▶ _Assigned task_
Select, from the data, each line where "agent" occurs.

***** Data *****

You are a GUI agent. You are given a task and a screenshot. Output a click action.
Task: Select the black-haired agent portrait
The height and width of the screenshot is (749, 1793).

*****
***** Data *****

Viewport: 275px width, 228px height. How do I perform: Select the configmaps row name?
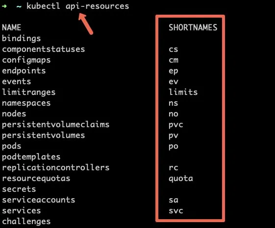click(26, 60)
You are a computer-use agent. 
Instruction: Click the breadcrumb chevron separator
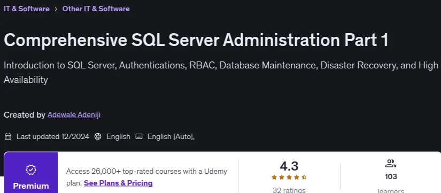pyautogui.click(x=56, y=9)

*****

▶ _Solution_
You are a GUI agent. You are given a task and a screenshot. Output a click action.
Task: Select the black-haired agent portrait
You are a computer-use agent. 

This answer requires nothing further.